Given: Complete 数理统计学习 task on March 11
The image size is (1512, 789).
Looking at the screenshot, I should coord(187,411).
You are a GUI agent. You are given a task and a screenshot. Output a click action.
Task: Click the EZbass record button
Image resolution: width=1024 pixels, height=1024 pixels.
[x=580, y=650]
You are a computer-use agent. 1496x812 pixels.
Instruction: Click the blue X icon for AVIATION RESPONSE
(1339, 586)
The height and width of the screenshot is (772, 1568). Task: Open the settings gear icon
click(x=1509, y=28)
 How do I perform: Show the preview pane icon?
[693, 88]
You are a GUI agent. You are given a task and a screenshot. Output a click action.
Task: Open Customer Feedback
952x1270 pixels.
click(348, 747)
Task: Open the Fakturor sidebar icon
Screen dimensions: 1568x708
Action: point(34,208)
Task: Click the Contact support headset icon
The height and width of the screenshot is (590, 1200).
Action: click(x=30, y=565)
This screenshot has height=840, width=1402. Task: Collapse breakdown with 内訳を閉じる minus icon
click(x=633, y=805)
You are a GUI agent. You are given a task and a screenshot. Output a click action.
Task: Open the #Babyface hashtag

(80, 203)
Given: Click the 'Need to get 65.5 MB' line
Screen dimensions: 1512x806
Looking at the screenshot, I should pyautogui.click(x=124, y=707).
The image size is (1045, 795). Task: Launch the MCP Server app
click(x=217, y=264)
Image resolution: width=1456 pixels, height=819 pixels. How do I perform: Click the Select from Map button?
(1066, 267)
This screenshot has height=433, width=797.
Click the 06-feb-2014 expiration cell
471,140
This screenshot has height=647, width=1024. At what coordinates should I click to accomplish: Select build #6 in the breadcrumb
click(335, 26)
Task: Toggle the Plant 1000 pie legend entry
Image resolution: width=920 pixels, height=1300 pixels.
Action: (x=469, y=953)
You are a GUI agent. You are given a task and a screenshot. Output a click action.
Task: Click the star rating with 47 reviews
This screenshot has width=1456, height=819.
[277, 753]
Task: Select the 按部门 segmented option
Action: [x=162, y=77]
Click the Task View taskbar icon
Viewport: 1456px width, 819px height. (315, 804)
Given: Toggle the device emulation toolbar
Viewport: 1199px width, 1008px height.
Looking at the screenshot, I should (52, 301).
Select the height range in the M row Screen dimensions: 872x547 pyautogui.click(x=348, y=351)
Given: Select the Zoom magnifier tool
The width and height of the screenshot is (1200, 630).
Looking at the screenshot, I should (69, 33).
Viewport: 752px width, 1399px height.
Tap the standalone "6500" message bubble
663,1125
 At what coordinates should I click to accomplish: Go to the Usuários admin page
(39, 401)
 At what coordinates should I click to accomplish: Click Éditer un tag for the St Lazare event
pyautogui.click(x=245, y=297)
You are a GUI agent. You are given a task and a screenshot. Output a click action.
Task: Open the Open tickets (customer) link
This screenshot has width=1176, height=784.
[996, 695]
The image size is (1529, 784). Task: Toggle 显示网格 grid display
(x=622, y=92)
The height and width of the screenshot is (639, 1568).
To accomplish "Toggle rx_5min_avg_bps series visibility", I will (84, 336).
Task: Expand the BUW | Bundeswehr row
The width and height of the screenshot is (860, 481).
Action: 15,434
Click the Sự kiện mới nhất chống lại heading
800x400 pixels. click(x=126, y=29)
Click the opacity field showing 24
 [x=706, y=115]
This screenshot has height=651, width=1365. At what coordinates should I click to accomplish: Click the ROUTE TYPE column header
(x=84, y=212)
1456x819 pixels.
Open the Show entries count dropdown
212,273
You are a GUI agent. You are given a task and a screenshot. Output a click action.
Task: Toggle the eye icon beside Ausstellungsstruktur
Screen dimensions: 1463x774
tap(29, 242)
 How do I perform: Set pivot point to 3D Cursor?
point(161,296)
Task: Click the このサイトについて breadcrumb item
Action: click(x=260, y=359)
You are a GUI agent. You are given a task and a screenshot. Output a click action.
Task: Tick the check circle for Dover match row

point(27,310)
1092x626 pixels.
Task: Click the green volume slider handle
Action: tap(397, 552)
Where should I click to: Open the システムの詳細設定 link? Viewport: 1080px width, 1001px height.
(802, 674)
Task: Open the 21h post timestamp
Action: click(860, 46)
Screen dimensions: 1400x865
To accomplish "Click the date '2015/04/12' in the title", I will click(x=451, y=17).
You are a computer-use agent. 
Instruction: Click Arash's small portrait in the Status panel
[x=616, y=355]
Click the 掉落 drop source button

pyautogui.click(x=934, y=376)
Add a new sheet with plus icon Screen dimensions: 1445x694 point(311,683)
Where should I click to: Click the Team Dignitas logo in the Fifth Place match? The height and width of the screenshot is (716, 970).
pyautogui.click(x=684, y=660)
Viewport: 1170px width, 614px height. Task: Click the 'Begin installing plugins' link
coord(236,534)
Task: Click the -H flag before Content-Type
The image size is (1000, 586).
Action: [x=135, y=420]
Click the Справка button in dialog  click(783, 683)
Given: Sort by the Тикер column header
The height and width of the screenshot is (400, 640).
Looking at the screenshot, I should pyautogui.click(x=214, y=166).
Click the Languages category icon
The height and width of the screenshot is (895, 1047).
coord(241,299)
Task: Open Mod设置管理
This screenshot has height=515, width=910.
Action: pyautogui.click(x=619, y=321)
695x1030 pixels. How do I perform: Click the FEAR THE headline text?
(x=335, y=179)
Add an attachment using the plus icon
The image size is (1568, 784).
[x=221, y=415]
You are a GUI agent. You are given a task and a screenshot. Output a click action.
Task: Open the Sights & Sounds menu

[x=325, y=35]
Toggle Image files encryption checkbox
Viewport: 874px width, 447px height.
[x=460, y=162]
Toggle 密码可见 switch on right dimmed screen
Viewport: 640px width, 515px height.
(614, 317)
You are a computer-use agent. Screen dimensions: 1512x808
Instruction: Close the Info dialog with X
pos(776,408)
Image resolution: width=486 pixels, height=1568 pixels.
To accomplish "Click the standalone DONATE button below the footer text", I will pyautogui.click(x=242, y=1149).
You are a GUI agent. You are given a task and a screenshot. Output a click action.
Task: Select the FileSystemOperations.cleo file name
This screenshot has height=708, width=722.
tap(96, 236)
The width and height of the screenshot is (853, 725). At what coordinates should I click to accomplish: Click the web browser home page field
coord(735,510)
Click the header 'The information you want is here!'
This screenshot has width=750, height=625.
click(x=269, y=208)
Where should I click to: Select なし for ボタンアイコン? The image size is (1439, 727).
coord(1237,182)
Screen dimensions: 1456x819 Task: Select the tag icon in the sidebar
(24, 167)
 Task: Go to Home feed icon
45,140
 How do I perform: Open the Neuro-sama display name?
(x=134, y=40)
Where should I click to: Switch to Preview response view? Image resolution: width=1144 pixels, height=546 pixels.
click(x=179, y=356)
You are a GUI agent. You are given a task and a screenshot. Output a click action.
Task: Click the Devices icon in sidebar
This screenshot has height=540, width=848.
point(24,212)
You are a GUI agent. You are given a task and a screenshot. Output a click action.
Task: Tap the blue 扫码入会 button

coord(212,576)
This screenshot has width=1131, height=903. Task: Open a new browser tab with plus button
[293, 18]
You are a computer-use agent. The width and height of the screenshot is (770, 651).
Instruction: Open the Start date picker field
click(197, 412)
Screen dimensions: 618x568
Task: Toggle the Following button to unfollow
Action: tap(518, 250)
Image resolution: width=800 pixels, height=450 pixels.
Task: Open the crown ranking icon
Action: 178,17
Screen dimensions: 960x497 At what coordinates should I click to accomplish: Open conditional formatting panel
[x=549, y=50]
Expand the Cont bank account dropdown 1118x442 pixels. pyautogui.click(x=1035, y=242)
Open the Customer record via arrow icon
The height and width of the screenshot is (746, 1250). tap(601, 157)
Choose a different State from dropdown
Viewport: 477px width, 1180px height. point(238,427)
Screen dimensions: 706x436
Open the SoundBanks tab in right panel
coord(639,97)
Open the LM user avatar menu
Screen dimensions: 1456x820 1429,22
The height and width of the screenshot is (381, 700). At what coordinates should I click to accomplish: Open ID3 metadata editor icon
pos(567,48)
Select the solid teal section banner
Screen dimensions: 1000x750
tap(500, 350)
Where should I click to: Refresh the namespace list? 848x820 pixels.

TASK DIRECTIONS »
Please repeat the rows from the line containing "Task: Expand the BUW | Bundeswehr row" through the line containing "(x=84, y=212)", substituting "title" for "heading" and leaving everything else unchanged.

SOLUTION TO THIS PROBLEM »
Task: Expand the BUW | Bundeswehr row
The width and height of the screenshot is (860, 481).
Action: 15,434
Click the Sự kiện mới nhất chống lại title
800x400 pixels. click(x=126, y=29)
Click the opacity field showing 24
 [x=706, y=115]
This screenshot has height=651, width=1365. At what coordinates should I click to accomplish: Click the ROUTE TYPE column header
(x=84, y=212)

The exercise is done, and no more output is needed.